2015年、自然エネルギー変革の幕開け 英語オリジナル

2016年1月21日 トーマス・コーベリエル 自然エネルギー財団理事長

 2015年は、自然エネルギーの導入や発電に関して、国内・世界記録が数多く生まれた年だった。世界全体の風力発電の累積導入量は400 GWをはるかに超え、原子力発電の設備容量を上回った。風力発電と太陽光発電は、合わせて100 GW以上増加した。どちらも50 GW強増設されたと見込まれているのだ。

 中国は現在、太陽光でも風力でも世界一の導入量を誇り、人口は世界の5分の1に満たないが、太陽光・風力の導入量は世界の約3分の1を占めている。設備容量においても、風力発電では数年前から世界一を誇ってきたが、2015年以降は太陽光発電でもドイツを抜いてトップに立つと見込まれている。

 一方、自然エネルギー導入の先駆者であるドイツも、引き続き順調な成果を挙げている。ドイツの風力発電量は2014年から28 TWh増加し、年間の伸びとしては過去最高を記録した。自然エネルギーによる発電量の合計は、国の電力消費量の3分の1を占めるようになった。ドイツでは日本などの国々と違って水力発電の資源が乏しいため、1990年末の自然エネルギー比率がわずか5%だったにもかかわらず、である。

 だが、自然エネルギーの変革は、導入量の急速な拡大だけでは成り立たない。導入が進んだことにより、電力業界で自然エネルギーの低コスト化が実現したことが重要なのである。デンマークやポルトガルなどの自然エネルギー先進国では、既に2014年には、新しい電源のなかで風力発電のコストが最も低くなっていた。

 世界の多くの地域では、系統から購入するより屋上太陽光パネルで発電するほうが安価に電力を得られるようになった。2015年には、太陽光による電力は他のどの電源にも負けない市場競争力をもち始めた。ブルームバーグのレポートによると、チリで行われた電力入札で、太陽光発電業者が7米セント/kWh以下で落札し、残りの容量も風力発電業者が8セント/kWhを少し下回る価格で契約した。入札額が9セント/kWh以上だった石炭火力発電は、1件も契約に至らなかった。
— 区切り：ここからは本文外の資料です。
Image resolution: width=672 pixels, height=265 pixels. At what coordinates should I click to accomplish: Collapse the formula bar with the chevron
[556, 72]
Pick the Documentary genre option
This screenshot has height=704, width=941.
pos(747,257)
 太陽光発電で7セント/kWh以下という落札価格が実現したのは、チリだけではない。同様の入札結果は、ドバイ、テキサス、インドからも報告されている。ドイツのように太陽光資源の少ない国でも、これよりやや高い約8セント/kWhまで下がっている。

 価格の低下は予想されていたことであり、今後も続くと見込まれている。この変革は、もはや助成金頼みではないのだ。誰でも電力市場に参入でき、最低コストの発電事業者が消費者に売電できるスポット市場が存在するところでは、いずれ火力発電より自然エネルギーによる発電が選ばれるようになるだろう。
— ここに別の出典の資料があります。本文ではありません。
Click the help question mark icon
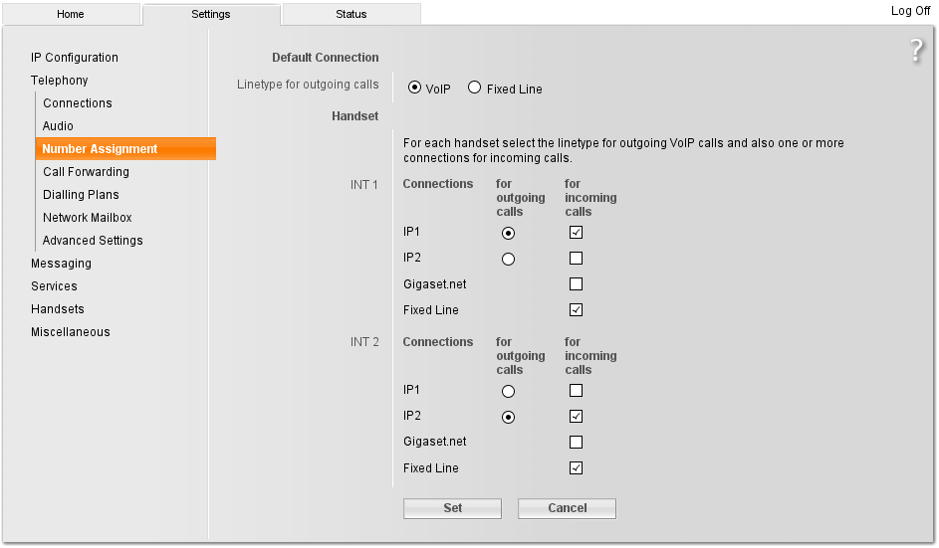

 いまだに電力会社が電力系統を支配し、新たな技術の競争を阻んでいる国では、このような発展は遅れるかもしれない。しかし、この流れはもう止まらない。自然エネルギーの利用を進める国は、大気汚染の削減、コストの低下という恩恵を得られるだけでなく、やがては輸入エネルギーへの依存からも脱却できるのだ。